With so many laws passed forbidding the teaching of “critical race theory,” Kevin Welner has come up with an ingenious solution. Teach the law itself! Kevin is a lawyer who teaches education policy at the University of Colorado in Boulder. He is also director of the National Education Policy Center. He means this as an April Fool’s joke, but like all satires, there is more than a kernel of truth here:

In high-school classrooms throughout Texas, Oklahoma, Idaho, and other states that have passed laws apparently intended to prohibit the teaching of Critical Race Theory (CRT), a new type of elective course is popping up. Students in the classes read the state legislation and explore its meaning and impact.

One such course offered in Houston, Texas is called, “Get to Know SB 3”, which is a reference to that state’s bill passed in late-2021. Courses in other states and school districts have a variety of names, but what holds them together is an attempt to help students gain a deep understanding of their state’s law and what it accomplishes.

Kim Bell, who teaches the SB 3 course at Ladson-Billings High School in Houston, explained that the course was originally proposed by the school’s students. “None of them had heard of CRT until a couple years ago, but then everyone started talking about it and, more recently, about the law we thought would stop us from teaching it. The students turned to us because they wanted to know more, but at first we told them we were afraid to answer their questions about CRT. We thought that maybe the law stops us from even talking with them about it, so instead we told them about the law.”

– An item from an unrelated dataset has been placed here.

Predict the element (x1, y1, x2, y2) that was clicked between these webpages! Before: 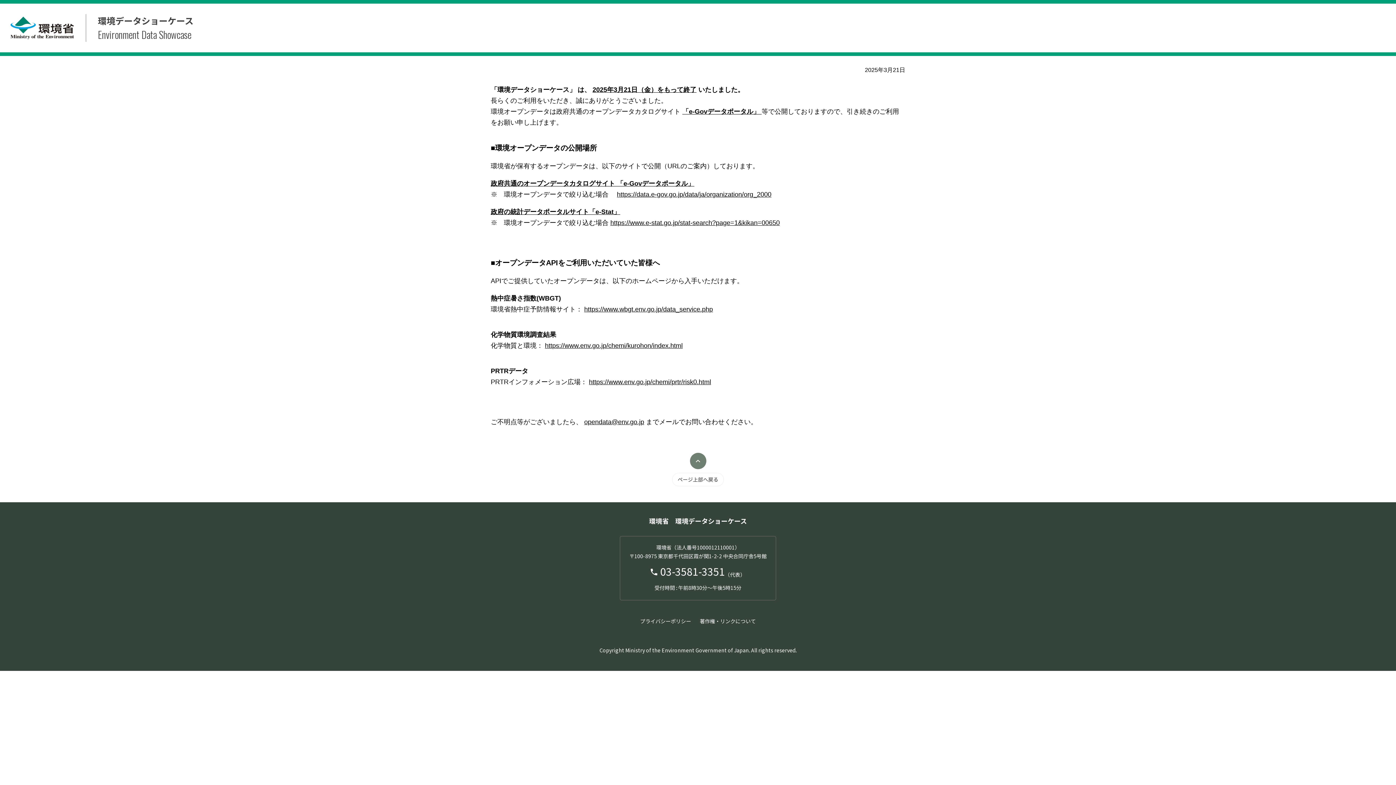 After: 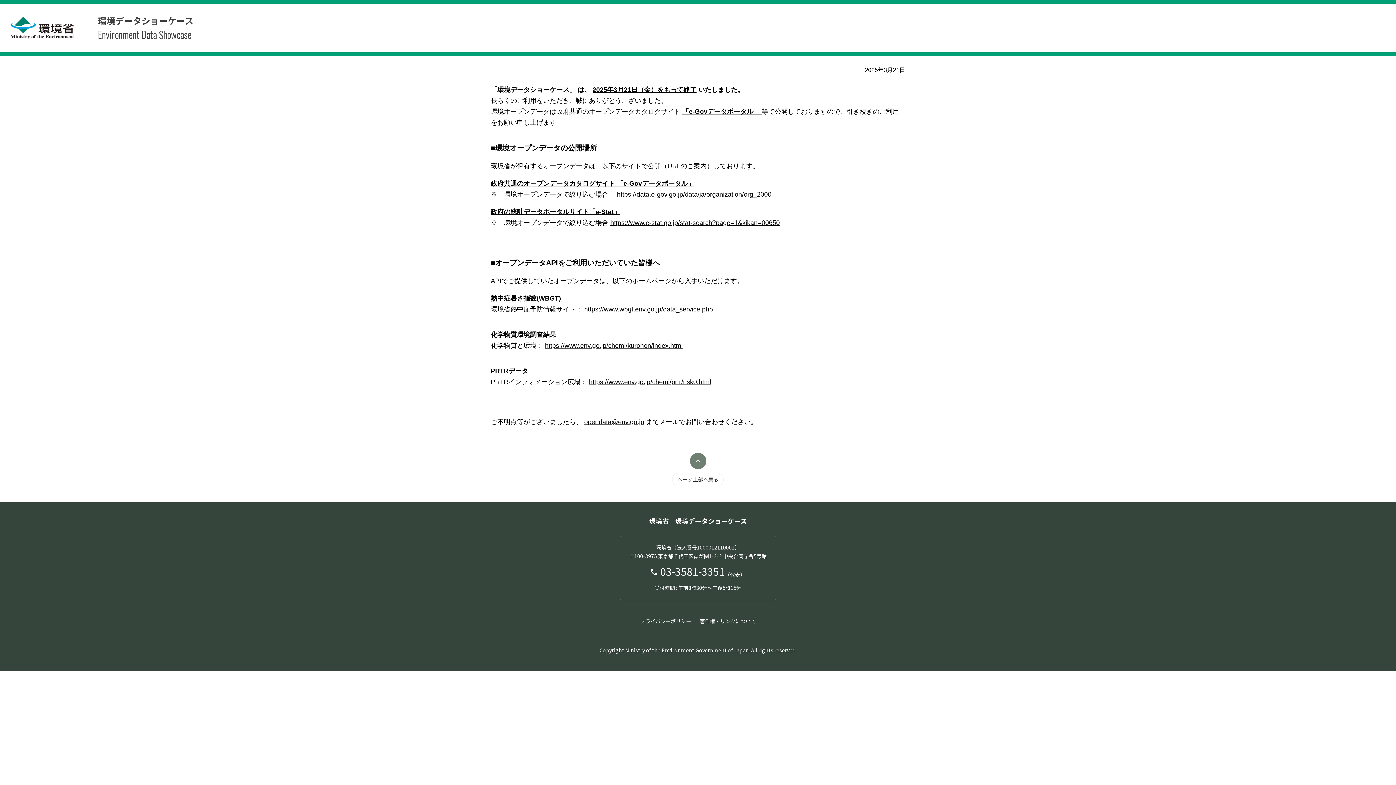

Not surprisingly, the students then wanted to know even more about SB 3. “The more we told them, the more questions they asked. So we created this course. It’s not specifically about CRT, but we explain the theory because of its relevance to the legislature’s debates and intentions.”

Among the provisions in the Texas law is a prohibition against “inculcat[ing]” in students, “with respect to their relationship to American values, [that] slavery and racism are anything other than deviations from, betrayals of, or failures to live up to the authentic founding principles of the United States, which include liberty and equality.” As Bell’s students learn, this provision is a push-back against the generally accepted view of historians and other scholars, including those who use a CRT lens, who point to the many ways in which racism has been institutionalized in American laws and society.

The students also read the arguments used by proponents of the state laws. Texas Senator Ted Cruz, for example, charged that CRT is “every bit as racist as a Klansmen in white sheets.” Rhode Island State Representative Patricia Morgan complained that she had lost a black friend to CRT – “I am sure I didn’t do anything to her, except be white.”

This teaching hasn’t gone unnoticed by proponents of laws. “Using things we say – that’s just sneaky and divisive!” protested Rep. Leon Alabaster.

The classes, however, are moving forward. “It seems like the legislature wanted SB 3 to stop us from teaching about the reality of structural racism. Fine. Most students reach that conclusion on their own,” said Bell. “If the legislature prohibited our science teachers from telling students that gravity is real, they’d still reach that conclusion after seeing the objective evidence.”

Bell and other teachers we spoke with pointed out that, by the end of the course, their students often observe that the laws designed to stop them from learning about institutionalized racism are themselves institutionalized racism. Also, these laws that are designed to stop students from learning about CRT have instead resulted in their learning about CRT.

Bell’s students even started a CRT club at the school. These students told us that it’s the CRT lens that really helps them understand the institutionalized racism underlying the anti-CRT laws.

“We’re thinking about creating another elective called, Using SB 3 to Explore Irony,” said Bell.